How much do I love Judy Chicago? I'm so glad she's on this list.
Judy Chicago was born Judy Cohen, in Chicago, in 1939. She was the eldest of two children in a Jewish family. She moved to Los Angeles in 1957 to attend UCLA art school. She graduated Phi Beta Kappa in 1962, then received her masters in 1964. During this period, she met and married her husband, Jerry Gerowitz. The two were married for only a couple of years before he died in a car crash.
Before showing her first major museum work, "Rainbow Pickets" at the Jewish Museum in 1966, Judy began to use the name Judy Chicago, given to her by a gallery owner due to her Chicago accent.
In 1970, Judy founded the nation's first feminist art program, at California State University in Fresno. The next year, she and fellow artist Miriam Shapiro founded another feminist program, he CalArts Feminist Art Program for the California Institute of the Arts. They then hosted the nation's first feminist art exhibition, Womanhouse.
In 1974, Judy began her most famous work, the installation piece The Dinner Party. The piece is a homage to women's history, with each place setting dedicated to a famous female historical figure. Judy worked on the piece for five years, with the help of hundreds of volunteers.
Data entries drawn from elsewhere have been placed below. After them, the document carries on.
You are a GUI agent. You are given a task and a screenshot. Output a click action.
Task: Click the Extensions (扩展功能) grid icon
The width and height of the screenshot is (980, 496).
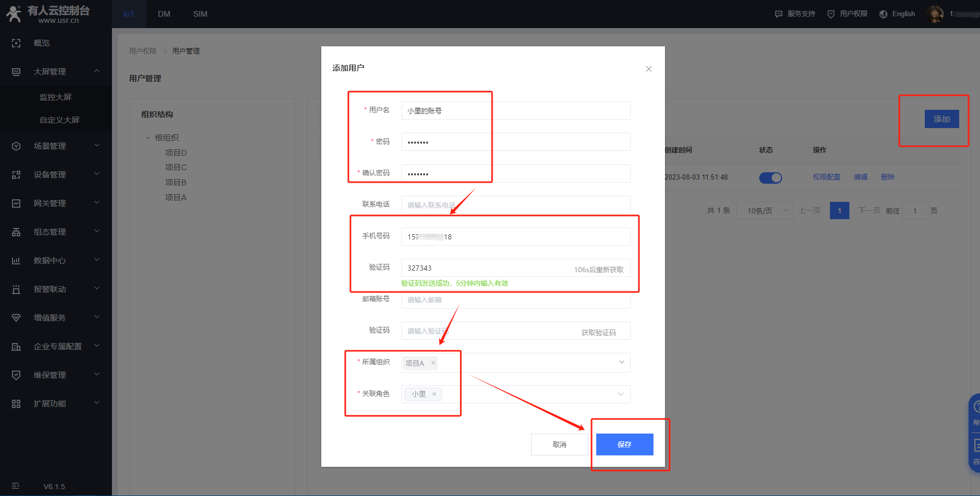[x=16, y=404]
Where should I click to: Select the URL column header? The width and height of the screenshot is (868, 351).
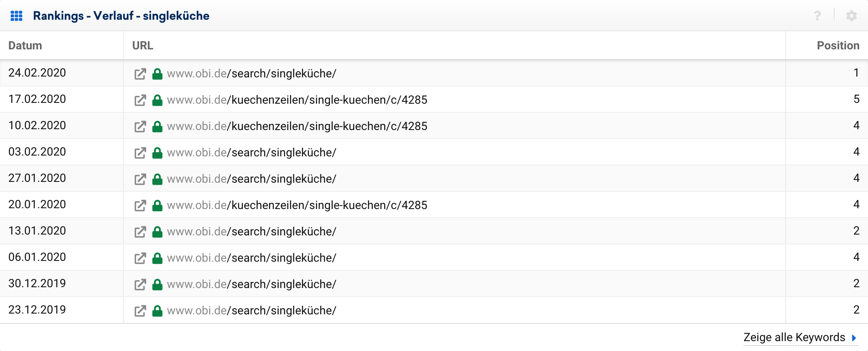point(142,46)
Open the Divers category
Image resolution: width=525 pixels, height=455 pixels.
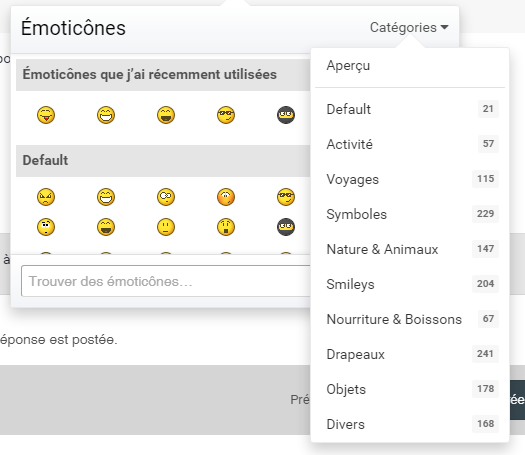[410, 424]

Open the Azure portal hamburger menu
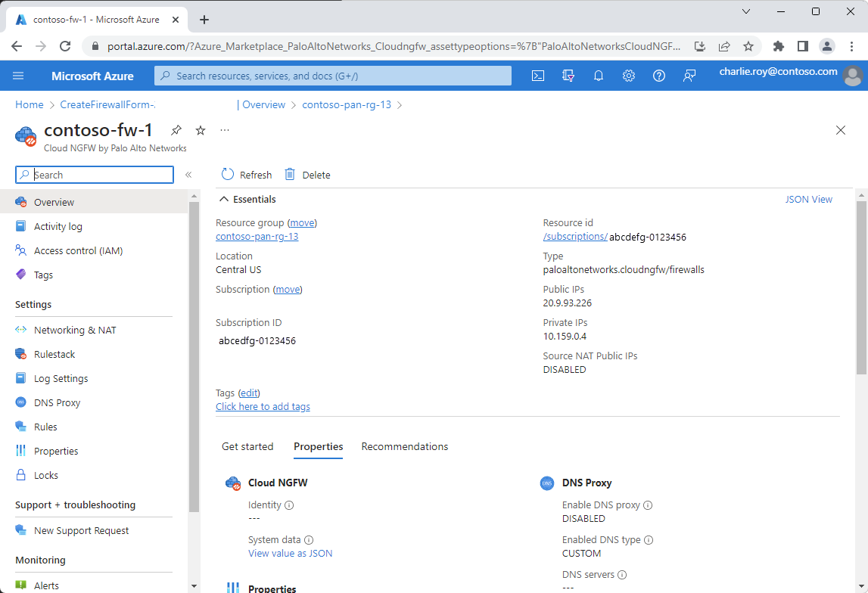click(19, 76)
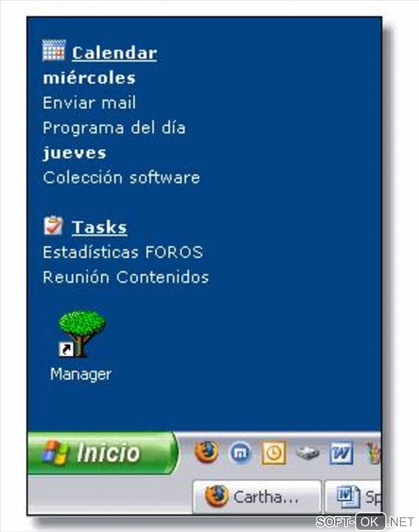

It has been exhibited 16 times in six countries, and is now housed permanently at the Brooklyn Museum, within the Elizabeth A Sackler Center for Feminist Art.
In the early 1980s, Judy brought hundreds of needleworkers together to create Birth Project, a large collection of images of birth created in needlework. She has also done several other large-scale projects with feminist themes, many of which have been collaborations. In the early 1990s, she released The Holocaust Project, a collaboration with her photographer husband Donald Woodman.
Judy has written several books, including (most recently) Through the Flower: My Struggle as a Woman Artist (2006). She is also the artistic director of Through the Flower, a non-profit arts organization created in 1978.